Records from a data source
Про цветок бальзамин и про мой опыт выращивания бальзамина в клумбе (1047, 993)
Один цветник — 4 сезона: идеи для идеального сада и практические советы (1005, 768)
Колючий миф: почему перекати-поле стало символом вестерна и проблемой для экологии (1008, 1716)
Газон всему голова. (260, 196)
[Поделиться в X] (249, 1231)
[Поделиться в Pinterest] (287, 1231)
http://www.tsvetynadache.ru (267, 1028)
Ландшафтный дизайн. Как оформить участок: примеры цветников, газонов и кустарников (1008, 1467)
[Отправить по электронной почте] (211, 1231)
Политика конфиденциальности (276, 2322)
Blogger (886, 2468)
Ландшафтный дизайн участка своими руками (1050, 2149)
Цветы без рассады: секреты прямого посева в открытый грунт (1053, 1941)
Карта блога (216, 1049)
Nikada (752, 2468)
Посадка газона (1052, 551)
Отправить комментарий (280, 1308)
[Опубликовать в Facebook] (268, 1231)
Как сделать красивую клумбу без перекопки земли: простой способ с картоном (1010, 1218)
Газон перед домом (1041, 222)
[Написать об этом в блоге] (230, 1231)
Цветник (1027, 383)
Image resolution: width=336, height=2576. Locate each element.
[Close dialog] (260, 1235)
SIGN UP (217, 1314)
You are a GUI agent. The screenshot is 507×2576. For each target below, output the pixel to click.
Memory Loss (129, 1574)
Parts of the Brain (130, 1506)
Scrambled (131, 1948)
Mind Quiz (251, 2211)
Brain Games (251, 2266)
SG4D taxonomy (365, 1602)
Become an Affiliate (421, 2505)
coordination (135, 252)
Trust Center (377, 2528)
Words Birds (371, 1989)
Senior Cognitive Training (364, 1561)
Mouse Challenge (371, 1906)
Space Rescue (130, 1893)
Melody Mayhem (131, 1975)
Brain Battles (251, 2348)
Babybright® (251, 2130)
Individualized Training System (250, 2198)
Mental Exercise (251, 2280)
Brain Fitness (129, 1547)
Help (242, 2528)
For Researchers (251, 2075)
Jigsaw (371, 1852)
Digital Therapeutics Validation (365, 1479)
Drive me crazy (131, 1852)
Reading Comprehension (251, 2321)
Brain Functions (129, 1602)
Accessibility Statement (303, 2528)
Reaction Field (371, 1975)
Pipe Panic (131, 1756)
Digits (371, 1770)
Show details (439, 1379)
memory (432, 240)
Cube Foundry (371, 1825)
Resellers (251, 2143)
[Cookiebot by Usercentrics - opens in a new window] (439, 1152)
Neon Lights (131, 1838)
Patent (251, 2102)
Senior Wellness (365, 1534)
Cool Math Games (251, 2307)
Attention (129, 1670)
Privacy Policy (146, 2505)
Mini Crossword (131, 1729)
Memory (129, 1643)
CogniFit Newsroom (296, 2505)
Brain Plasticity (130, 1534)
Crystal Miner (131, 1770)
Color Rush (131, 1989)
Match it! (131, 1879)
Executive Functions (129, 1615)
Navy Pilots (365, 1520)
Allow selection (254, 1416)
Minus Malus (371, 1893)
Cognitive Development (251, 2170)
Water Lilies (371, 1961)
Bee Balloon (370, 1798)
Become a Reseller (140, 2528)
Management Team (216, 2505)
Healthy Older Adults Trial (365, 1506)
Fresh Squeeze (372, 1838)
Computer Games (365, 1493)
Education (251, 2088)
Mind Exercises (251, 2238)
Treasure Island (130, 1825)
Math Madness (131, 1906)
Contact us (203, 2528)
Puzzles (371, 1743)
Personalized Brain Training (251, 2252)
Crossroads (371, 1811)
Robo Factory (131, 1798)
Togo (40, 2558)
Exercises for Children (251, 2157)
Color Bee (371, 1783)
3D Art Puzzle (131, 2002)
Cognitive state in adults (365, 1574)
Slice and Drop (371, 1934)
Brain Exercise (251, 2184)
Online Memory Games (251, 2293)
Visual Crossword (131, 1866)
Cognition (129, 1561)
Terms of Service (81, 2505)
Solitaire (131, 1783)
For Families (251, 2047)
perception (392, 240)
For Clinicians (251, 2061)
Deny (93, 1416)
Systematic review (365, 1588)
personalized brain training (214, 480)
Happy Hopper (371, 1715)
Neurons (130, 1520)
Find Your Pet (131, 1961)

### [Try it]
When you reach the line with "Brain Battles (251, 2348)" in the records above, start writing out lines exactly, and stop once the line with "Accessibility Statement (303, 2528)" has been written; include nothing else.

### [Written answer]
Brain Battles (251, 2348)
Babybright® (251, 2130)
Individualized Training System (250, 2198)
Mental Exercise (251, 2280)
Brain Fitness (129, 1547)
Help (242, 2528)
For Researchers (251, 2075)
Jigsaw (371, 1852)
Digital Therapeutics Validation (365, 1479)
Drive me crazy (131, 1852)
Reading Comprehension (251, 2321)
Brain Functions (129, 1602)
Accessibility Statement (303, 2528)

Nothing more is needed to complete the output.